Records for the task:
===============
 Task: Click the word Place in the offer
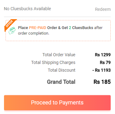pos(23,28)
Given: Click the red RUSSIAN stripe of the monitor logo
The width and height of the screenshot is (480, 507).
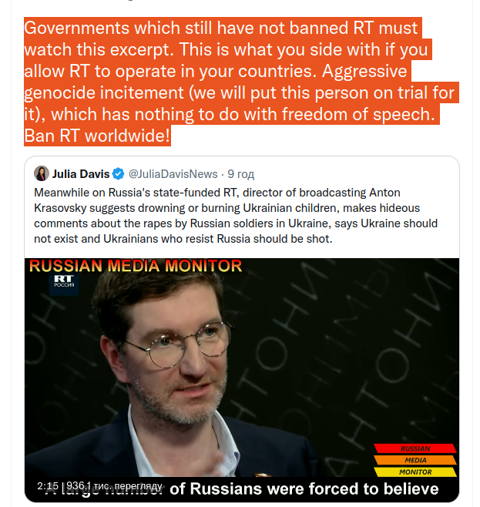Looking at the screenshot, I should point(415,448).
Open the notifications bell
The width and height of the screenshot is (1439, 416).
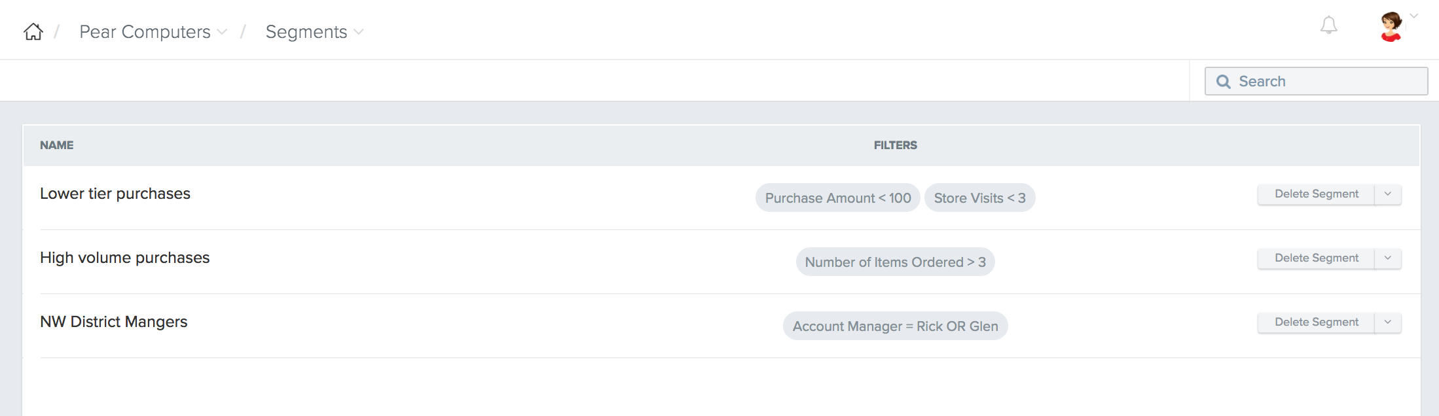click(x=1328, y=26)
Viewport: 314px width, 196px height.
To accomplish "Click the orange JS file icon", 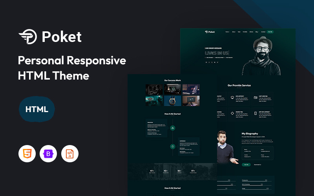I will [69, 154].

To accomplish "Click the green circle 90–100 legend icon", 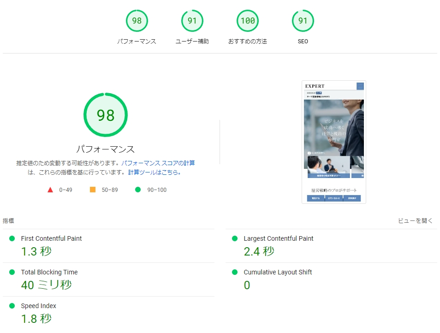I will coord(137,190).
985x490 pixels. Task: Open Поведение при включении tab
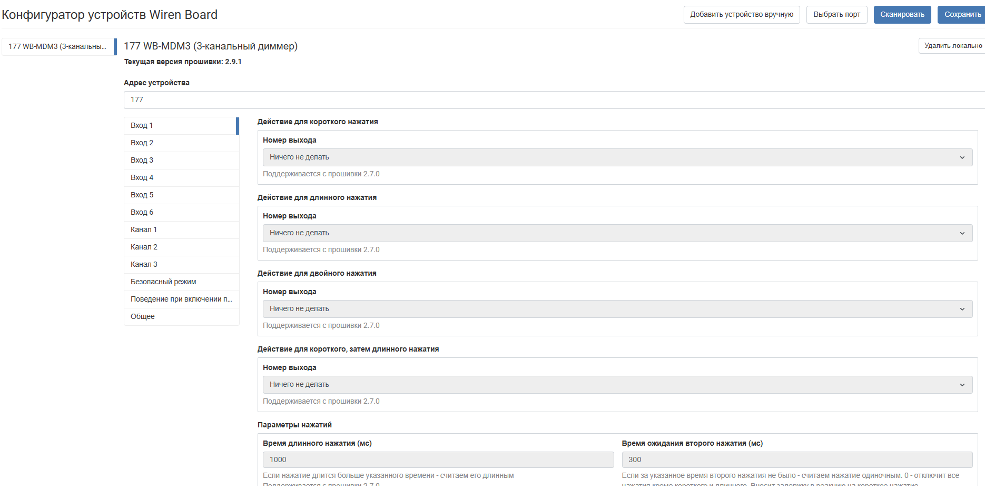click(x=181, y=299)
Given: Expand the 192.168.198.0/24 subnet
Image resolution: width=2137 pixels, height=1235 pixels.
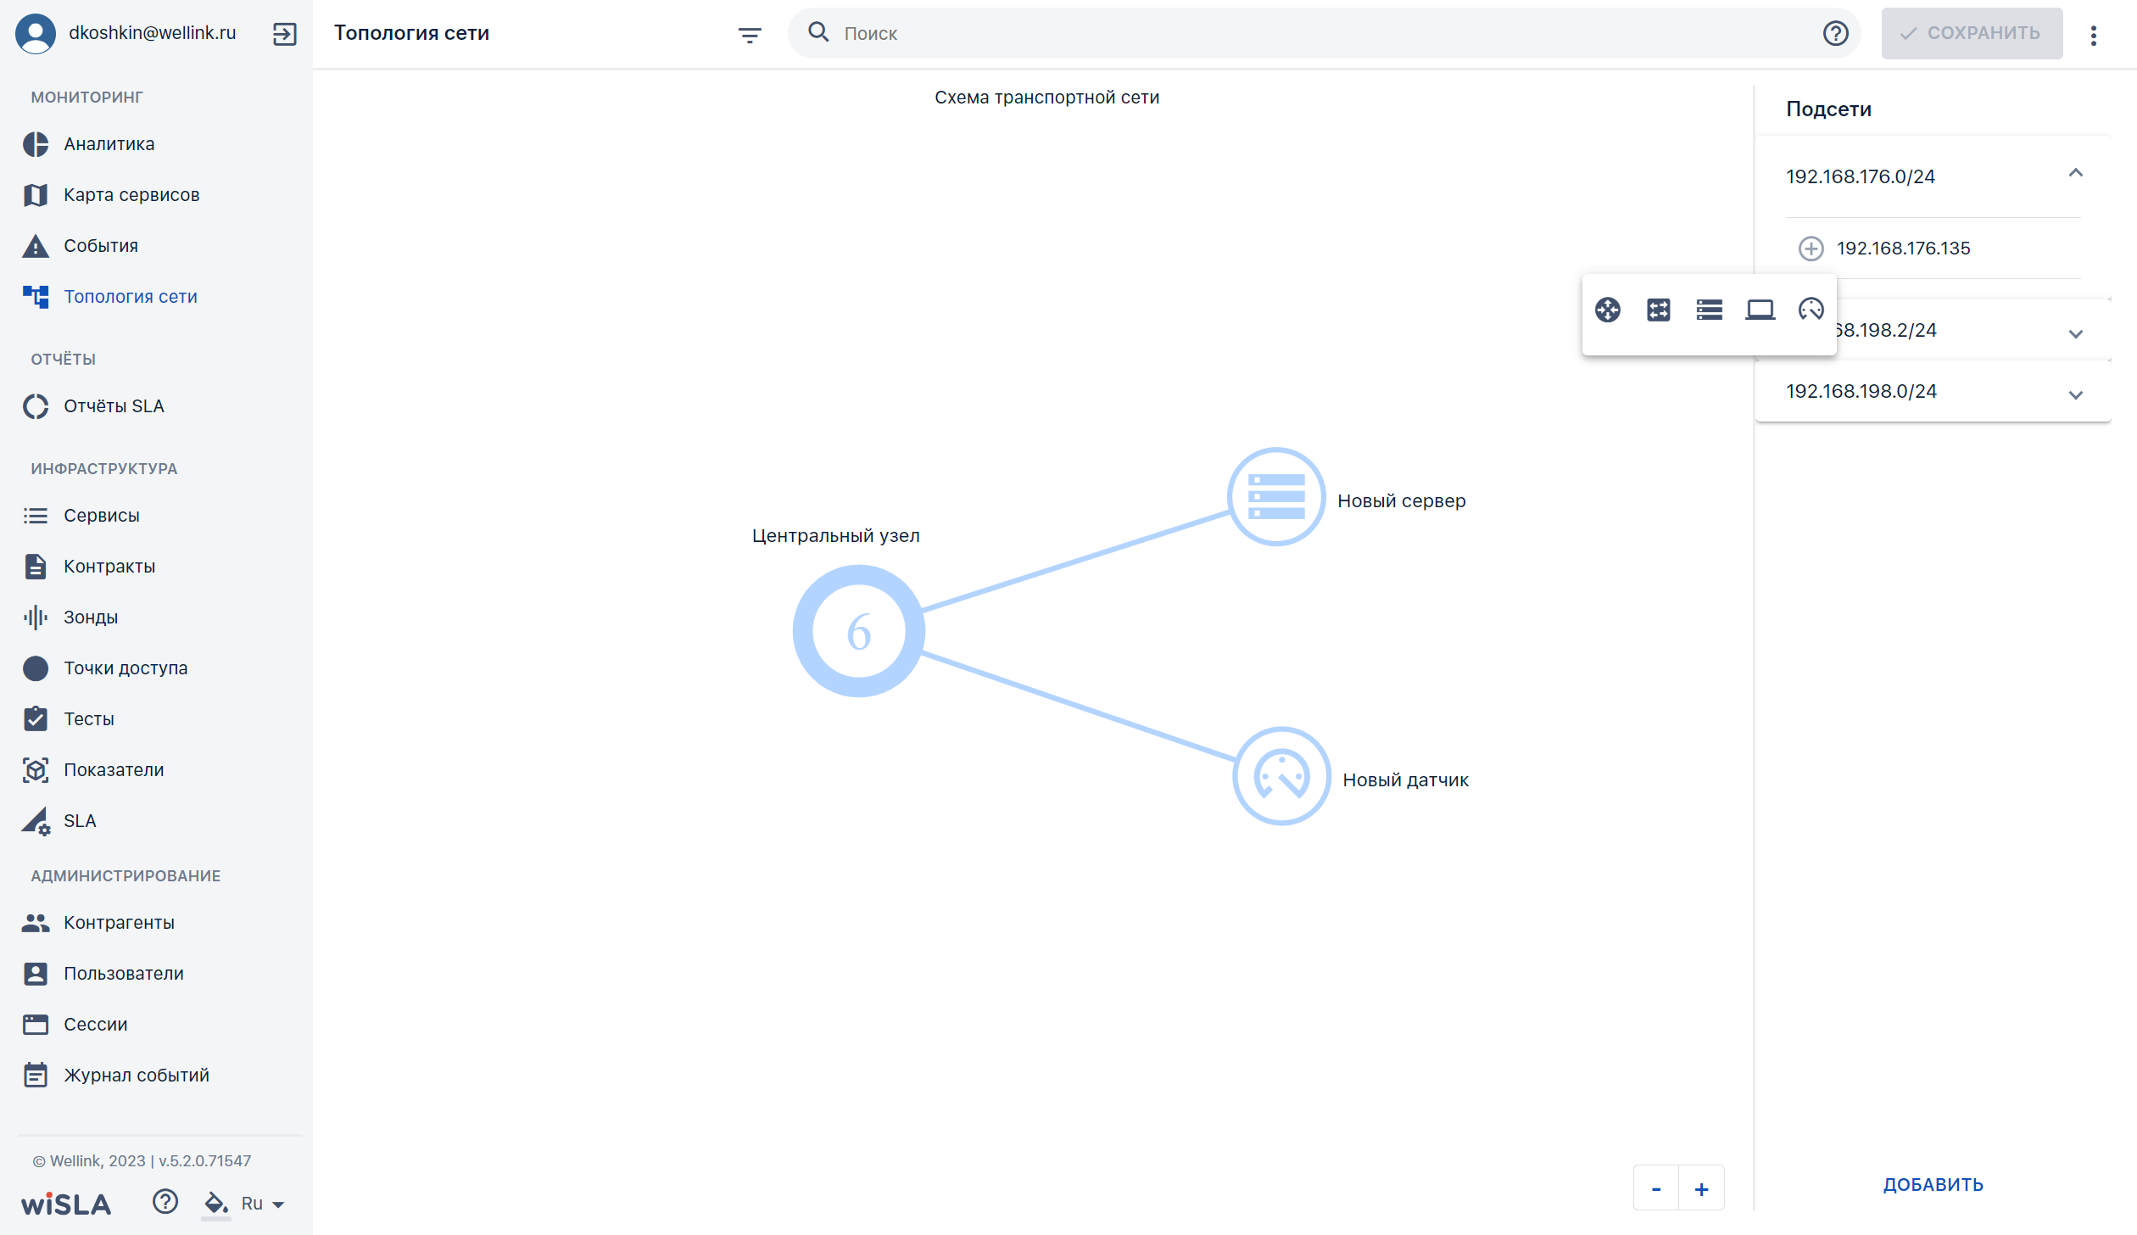Looking at the screenshot, I should 2075,394.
===============
Where pictures appear, omit them, and transcribe exactly, with nothing else, the lines from the line with "Given: Expand the 192.168.198.0/24 subnet" through the final line of the records above, both ends included.

Given: Expand the 192.168.198.0/24 subnet
Image resolution: width=2137 pixels, height=1235 pixels.
Looking at the screenshot, I should 2075,394.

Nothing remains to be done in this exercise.